Wednesday, October 7, 2015

Know Your Source, Check Your Facts

Brittani Roper

Brand and brand image are the most important things companies have to offer. Web 2.0, a world wide web that emphasizes user-generated content and sharing has provided a place where people can express their ideas about everything. People can share ideas about brands, products, advertisement campaigns, and other issues. More importantly, it has given a voice to the people.


The internet and social media have allowed for political, social issue, and other movements to take off and sway people's opinions within hours. Social media can also make it easy for impostors. An individual can easily create a fake personality on any website or social media channel and contribute ideas, so what is stopping companies and organizations from doing the same?

According to the article by George Monbiot "The Need to Protect the Internet from 'Astroturfing' Grows Ever More Urgent" there is nothing holding them back. According to him, "...technological armoury is being deployed to drown out the voices of real people."

Social media creates the perfect platform for these companies using fake grassroots campaigns. With a little bit of software and the right amount of engagers astroturfing becomes very beneficial by putting persuasive and hidden messages behind content "sponsored" by credible sources. As journalists and strategic communicators we are taught to always fact-check, regular media consumers are not necessarily taught to think this way.

These kinds of astroturf campaigns could be expected from large corporations such as Walmart (who made a failed attempt with Working Families for Walmart), but it becomes unethical when more serious issues are presented to completely alter public opinion.

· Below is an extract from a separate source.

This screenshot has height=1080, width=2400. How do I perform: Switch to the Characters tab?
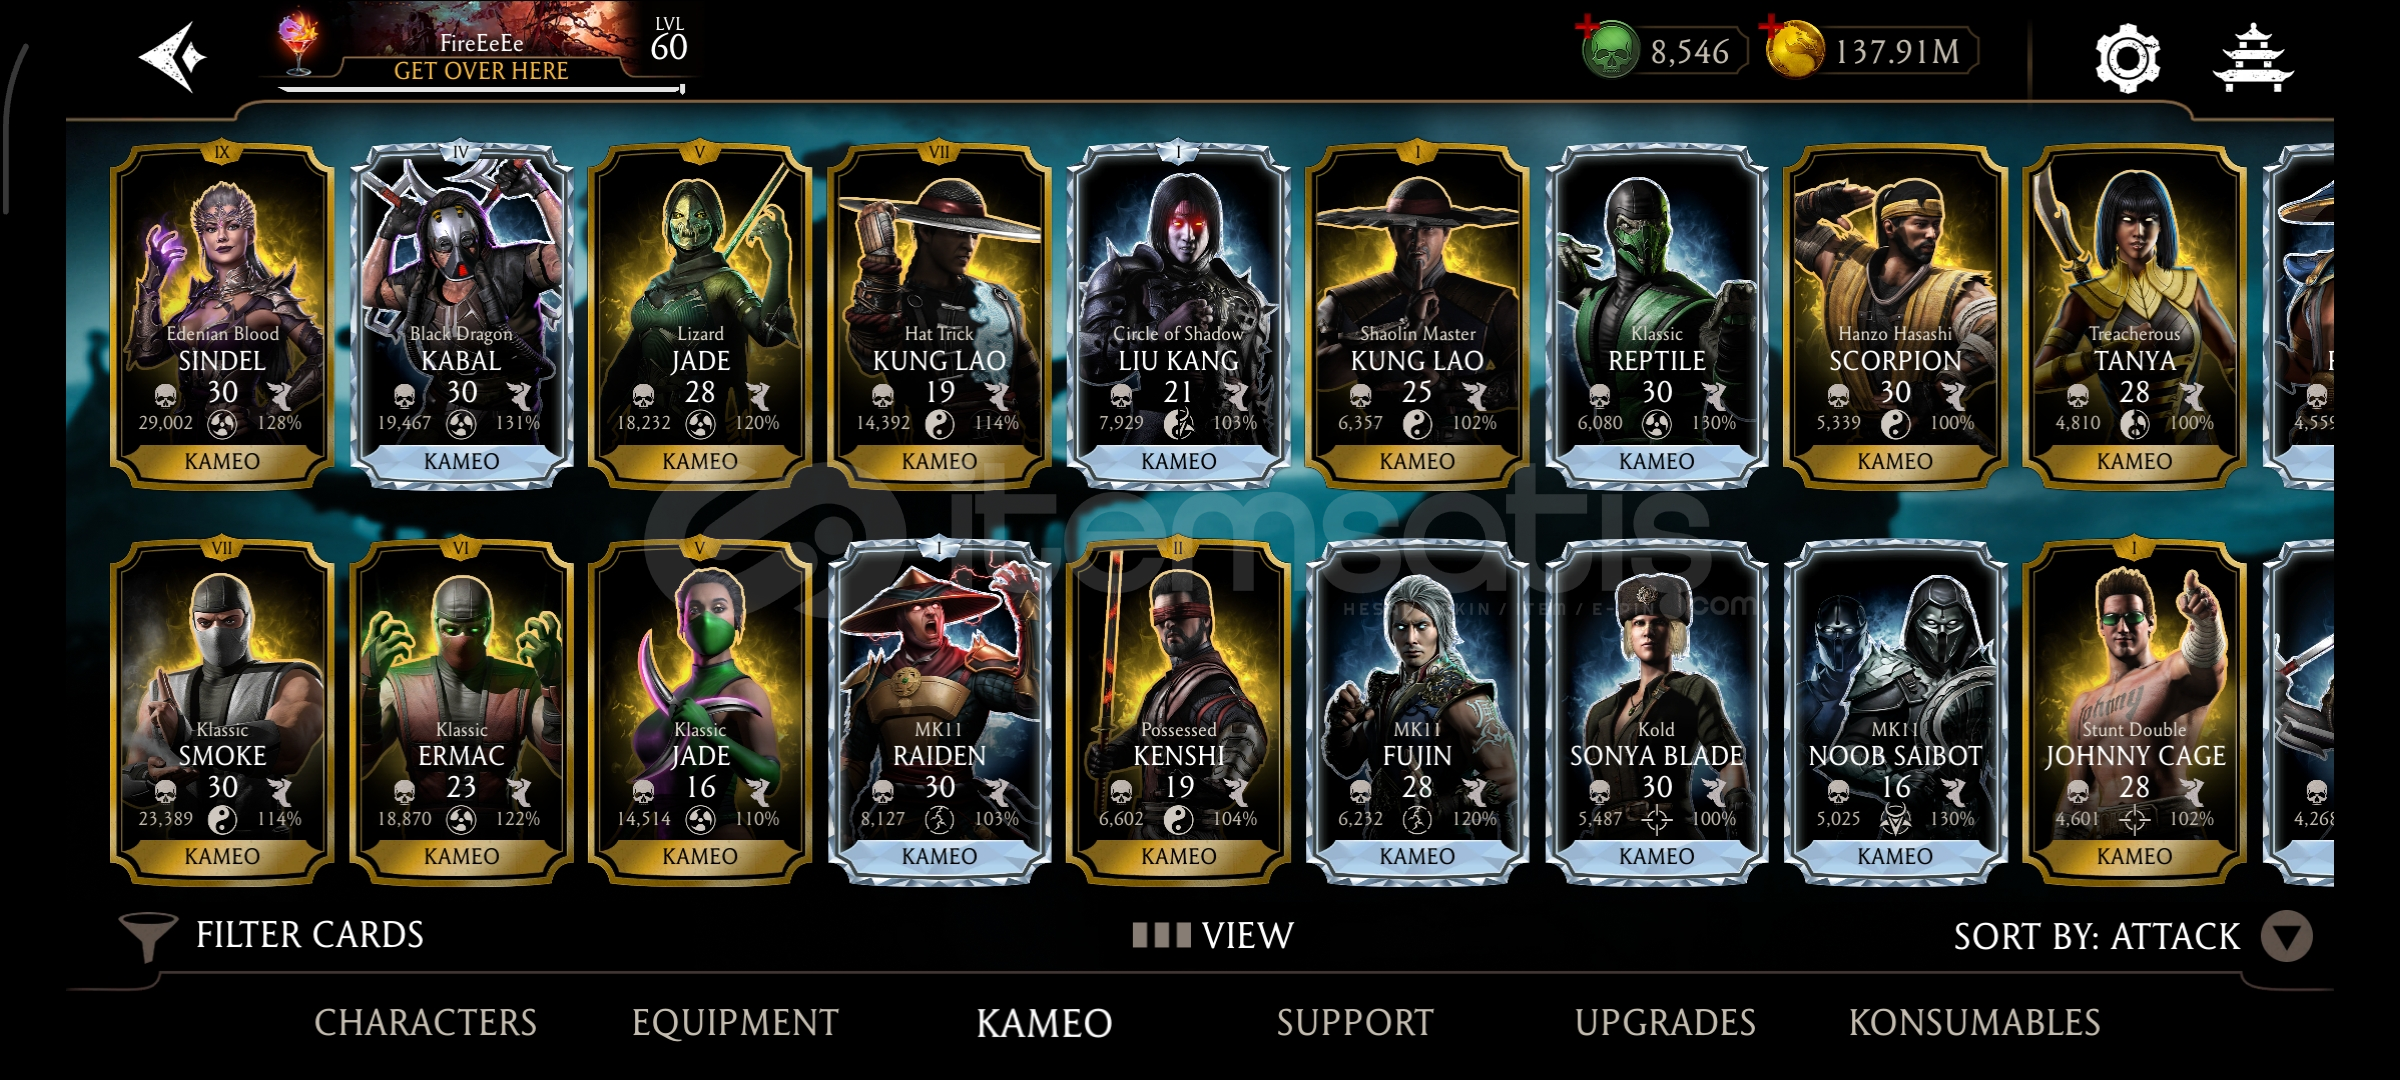pyautogui.click(x=425, y=1023)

It starts to hurt the people when political campaigns, government organizations, and pharmaceutical companies begin paying for content that is pushed and distributed through news channels. Video News Releases (VNRs) are one way in which corporations try to persuade people about a product, event, or service. Some broadcast and news outlets fail to disclose the source leading those to believe that it was produced by them.

Astroturfing and Twitter

Social media has become a main source of news for many. Companies and organizations will often promote campaigns and ideas through twitter. Consequently, some twitter channels have experienced astroturfing.

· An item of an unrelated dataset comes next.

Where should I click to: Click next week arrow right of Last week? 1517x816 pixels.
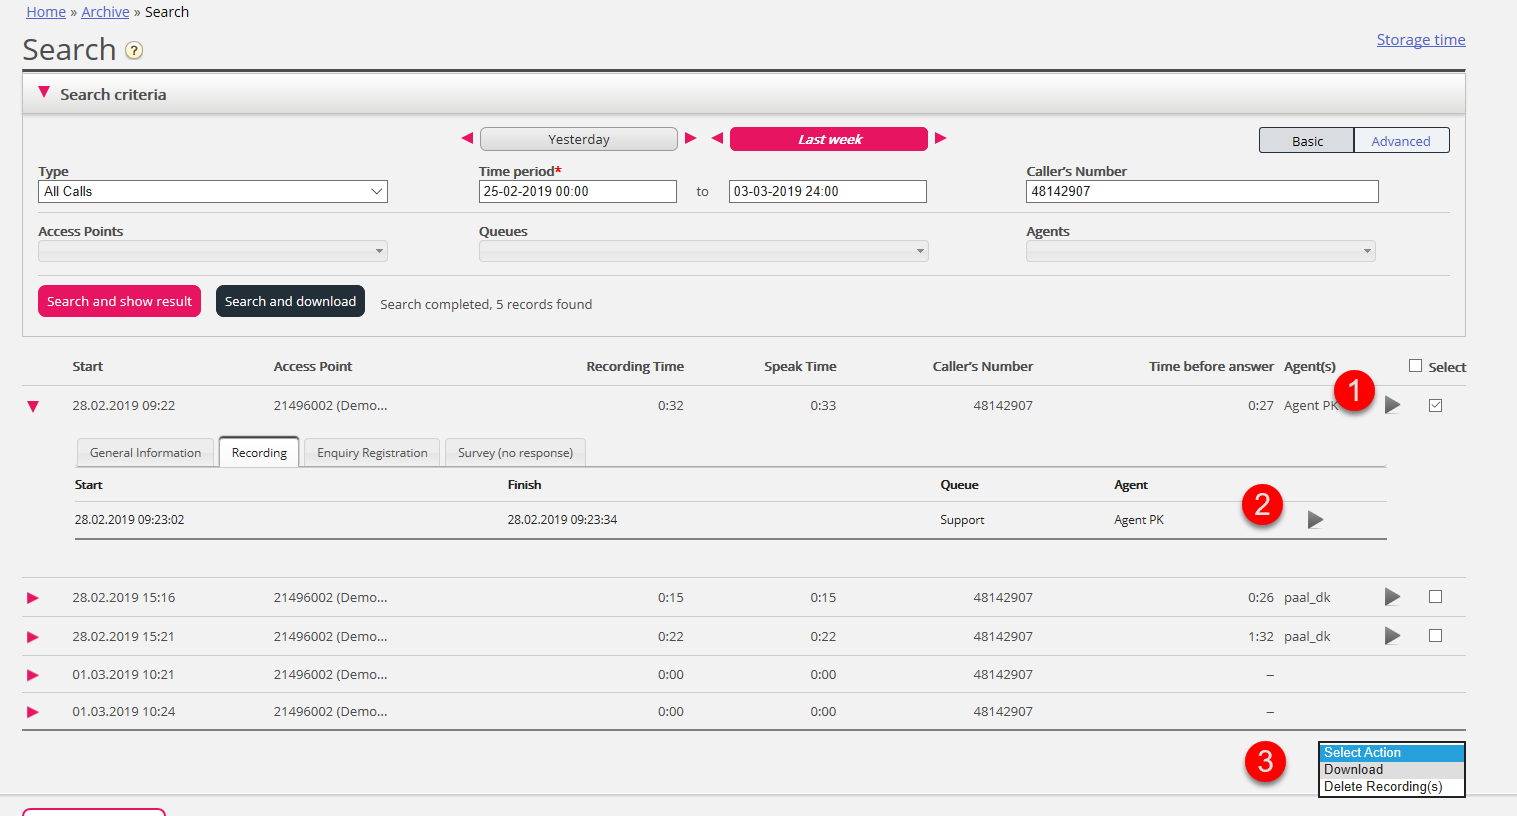click(x=940, y=138)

A way that companies accomplish this via Twitter is using bots. In an article posted by Steve Chaplin of Indiana University he explains how bots are used to create multiple social media personalities.

The number of contributors to the dissenting argument become so frequent that it eventually creates "Twitter Bombs" for the candidate or corporation.

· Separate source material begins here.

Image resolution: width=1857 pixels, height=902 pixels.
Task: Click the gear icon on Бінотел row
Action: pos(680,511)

Ultimately, Astroturfs and the use of DNRs are very harmful and deceptive to the public. News is not meant to persuade but simply tell truth as it comes from the source. Being transparent and always citing the source and intention of the story all relate back to one thing: honesty. Paying to push information and ideas is not being fair to the public, and it violates their right to know. Keeping deceptive material out of news and focusing on all sides of the story is one of the things journalists have to practice in this Internet age. If people are not careful the voice of the people expressed through the internet will be muted by fake personalities and influential content.